I'd suggest trying some heavier ammo, 124 grain, cleaning the extractor, and just lightly lubing everything like you did. Hoppes oil is good stuff, stay with that. 

If all else fails, go to a gunsmith or send it to Taurus, anything else and you risk voiding any kind of warranty policy that might exist. Midwayusa.com has a gunsmith locator tool that comes in pretty handy. Good luck with it.


----------



## Martywj

No we don't have the stovepiping problem, the empty shells don't come all the way out of the chamber before it trying to load the next round. I have done what you suggest as far as lube and cleaning. We also had some defense ammo in 147 gr JHP and it did the same thing.
I called Taurus CS yesterday inquiring about sending it back for repair, and was told turn around was 2 to 3 weeks instead of 5 to 6 weeks like we had been told. Don't know if thatis true, but decided to send it in anyway. Even if we decide to sell it, it still needs to be fixed. We took it to a shop with a range and dropped it off to to be returned fro repair.
While there we rented the Kahr CW9 and were both very impressed with it. My wife especially.
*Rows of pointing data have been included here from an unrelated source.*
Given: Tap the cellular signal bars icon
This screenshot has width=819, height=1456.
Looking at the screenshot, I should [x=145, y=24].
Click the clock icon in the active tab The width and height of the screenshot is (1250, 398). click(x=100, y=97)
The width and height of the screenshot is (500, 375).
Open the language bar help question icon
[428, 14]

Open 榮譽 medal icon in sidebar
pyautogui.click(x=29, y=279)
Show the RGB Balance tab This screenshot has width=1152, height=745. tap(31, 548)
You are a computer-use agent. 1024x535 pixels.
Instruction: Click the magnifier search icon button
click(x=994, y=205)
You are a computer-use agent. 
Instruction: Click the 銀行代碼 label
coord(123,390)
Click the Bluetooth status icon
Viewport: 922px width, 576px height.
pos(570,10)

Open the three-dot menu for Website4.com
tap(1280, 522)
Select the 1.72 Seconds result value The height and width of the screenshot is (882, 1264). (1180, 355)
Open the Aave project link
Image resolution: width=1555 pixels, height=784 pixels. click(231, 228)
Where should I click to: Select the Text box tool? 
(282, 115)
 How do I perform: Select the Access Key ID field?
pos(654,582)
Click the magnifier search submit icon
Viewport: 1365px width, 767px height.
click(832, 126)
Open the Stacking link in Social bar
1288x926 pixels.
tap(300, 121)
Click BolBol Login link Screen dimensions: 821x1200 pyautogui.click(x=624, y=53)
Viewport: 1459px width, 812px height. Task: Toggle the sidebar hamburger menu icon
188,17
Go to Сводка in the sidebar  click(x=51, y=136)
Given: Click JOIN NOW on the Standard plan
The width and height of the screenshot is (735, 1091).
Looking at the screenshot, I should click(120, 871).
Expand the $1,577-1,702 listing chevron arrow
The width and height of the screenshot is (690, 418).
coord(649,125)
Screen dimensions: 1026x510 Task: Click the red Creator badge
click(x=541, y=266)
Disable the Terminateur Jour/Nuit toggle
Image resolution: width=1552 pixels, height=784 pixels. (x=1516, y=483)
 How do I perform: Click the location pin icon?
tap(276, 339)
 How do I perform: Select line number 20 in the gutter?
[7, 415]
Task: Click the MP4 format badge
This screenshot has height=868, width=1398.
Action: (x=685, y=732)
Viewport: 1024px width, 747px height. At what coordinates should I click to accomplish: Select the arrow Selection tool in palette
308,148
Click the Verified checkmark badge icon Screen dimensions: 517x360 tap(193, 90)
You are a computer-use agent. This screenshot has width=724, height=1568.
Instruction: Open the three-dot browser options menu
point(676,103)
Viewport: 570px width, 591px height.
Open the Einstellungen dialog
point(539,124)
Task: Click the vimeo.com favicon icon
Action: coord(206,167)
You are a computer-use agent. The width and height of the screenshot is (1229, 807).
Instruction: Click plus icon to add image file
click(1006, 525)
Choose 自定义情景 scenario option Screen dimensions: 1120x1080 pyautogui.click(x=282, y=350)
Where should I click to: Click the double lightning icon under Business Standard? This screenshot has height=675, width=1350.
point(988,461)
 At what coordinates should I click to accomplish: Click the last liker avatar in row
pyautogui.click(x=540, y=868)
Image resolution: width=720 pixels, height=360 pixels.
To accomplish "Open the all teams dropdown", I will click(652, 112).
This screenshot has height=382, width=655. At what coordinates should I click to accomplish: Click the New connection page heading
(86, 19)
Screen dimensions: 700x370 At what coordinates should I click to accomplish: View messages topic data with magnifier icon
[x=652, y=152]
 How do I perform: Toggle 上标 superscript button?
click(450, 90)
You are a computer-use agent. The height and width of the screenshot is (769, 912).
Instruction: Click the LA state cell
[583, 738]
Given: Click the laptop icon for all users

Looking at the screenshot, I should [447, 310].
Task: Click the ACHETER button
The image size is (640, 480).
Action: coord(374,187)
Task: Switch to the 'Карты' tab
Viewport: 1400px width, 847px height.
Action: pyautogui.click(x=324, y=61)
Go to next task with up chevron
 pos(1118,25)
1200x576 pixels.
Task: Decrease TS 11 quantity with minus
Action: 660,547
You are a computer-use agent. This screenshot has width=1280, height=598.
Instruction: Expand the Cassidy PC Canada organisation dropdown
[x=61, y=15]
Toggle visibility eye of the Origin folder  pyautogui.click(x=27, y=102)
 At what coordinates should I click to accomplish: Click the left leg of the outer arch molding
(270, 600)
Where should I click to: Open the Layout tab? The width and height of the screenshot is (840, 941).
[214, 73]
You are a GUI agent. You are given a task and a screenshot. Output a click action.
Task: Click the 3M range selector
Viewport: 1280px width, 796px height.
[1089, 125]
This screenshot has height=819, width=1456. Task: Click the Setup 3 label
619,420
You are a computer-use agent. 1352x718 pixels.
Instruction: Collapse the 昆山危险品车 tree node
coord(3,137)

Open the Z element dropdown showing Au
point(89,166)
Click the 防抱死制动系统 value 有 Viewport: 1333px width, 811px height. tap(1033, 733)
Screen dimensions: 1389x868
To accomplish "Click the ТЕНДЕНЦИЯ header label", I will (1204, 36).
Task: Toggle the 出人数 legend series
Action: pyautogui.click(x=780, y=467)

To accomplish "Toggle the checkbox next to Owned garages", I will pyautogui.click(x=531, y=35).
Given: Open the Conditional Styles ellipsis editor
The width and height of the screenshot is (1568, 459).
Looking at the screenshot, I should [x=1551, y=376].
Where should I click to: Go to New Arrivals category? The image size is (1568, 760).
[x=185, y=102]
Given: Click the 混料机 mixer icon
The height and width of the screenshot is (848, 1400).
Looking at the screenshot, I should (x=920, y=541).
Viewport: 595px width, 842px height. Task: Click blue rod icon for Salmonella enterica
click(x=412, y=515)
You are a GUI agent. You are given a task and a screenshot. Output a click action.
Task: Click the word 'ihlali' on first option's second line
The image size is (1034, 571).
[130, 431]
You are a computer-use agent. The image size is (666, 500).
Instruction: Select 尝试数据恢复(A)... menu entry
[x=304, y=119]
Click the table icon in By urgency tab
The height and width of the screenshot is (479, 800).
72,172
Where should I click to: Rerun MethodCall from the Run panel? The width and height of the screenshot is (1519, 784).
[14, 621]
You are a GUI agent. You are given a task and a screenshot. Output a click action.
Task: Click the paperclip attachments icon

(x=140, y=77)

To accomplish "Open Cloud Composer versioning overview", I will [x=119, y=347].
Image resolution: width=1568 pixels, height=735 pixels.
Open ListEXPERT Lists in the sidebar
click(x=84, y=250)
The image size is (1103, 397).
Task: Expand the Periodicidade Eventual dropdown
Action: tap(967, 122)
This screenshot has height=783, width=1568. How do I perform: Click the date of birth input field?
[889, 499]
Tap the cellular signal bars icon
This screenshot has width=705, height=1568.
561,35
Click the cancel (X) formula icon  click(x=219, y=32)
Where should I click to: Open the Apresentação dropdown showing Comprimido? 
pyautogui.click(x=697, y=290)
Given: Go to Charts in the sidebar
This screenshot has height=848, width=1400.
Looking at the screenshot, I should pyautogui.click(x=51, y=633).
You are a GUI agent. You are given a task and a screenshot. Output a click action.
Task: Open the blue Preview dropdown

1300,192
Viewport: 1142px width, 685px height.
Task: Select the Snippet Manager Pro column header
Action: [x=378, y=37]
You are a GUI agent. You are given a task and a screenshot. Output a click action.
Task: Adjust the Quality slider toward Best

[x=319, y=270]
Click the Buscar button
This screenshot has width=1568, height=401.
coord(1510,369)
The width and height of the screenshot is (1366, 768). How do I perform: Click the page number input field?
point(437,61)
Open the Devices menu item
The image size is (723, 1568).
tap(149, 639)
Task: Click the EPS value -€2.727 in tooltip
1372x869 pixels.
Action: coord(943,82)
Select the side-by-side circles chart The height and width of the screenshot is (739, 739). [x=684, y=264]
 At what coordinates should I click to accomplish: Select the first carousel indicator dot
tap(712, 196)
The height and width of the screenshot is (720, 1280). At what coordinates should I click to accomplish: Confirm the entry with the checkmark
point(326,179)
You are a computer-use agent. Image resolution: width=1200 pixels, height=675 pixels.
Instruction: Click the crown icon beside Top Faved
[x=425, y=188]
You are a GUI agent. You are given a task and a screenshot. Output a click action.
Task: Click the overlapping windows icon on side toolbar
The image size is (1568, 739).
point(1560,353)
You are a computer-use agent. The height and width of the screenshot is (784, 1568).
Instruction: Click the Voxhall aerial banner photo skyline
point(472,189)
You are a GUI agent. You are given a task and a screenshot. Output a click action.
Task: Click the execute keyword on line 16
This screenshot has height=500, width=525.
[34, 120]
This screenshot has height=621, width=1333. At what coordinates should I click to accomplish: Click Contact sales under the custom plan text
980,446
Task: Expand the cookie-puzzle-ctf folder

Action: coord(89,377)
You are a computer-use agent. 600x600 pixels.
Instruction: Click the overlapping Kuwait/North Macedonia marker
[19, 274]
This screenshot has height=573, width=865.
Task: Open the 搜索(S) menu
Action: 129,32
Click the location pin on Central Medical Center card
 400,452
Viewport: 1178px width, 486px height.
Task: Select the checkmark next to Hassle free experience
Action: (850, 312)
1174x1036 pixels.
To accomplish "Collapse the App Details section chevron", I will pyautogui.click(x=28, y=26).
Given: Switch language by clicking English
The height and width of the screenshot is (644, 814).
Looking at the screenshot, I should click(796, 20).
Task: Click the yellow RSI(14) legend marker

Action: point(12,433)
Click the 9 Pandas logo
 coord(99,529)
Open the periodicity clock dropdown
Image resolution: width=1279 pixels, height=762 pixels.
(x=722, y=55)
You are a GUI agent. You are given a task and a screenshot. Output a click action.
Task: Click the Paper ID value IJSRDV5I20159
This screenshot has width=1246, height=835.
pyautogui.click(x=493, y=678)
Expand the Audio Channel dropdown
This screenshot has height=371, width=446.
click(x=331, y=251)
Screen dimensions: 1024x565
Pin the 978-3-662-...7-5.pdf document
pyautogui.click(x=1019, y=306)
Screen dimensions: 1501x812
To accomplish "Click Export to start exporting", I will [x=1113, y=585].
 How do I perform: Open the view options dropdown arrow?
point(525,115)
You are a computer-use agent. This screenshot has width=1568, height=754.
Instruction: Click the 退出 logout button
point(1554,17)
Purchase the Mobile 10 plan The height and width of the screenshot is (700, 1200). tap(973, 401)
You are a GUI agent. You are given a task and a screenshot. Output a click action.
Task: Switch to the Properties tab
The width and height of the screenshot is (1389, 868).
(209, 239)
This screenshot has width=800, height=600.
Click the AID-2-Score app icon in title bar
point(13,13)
We also tried out the Sig P238, the baby 1911 in .380 calibur. Also very impressive little gun. I wouldn't want 380 as my primary carry, but a nice backup.
Marty


----------



## sixguncowboy

Marty, it's too late now, but should you need to return it to Taurus again call them first. They will have FedEx pick it up at your door and they will return it direct to you. Most dealers will charge you for shipping it for you.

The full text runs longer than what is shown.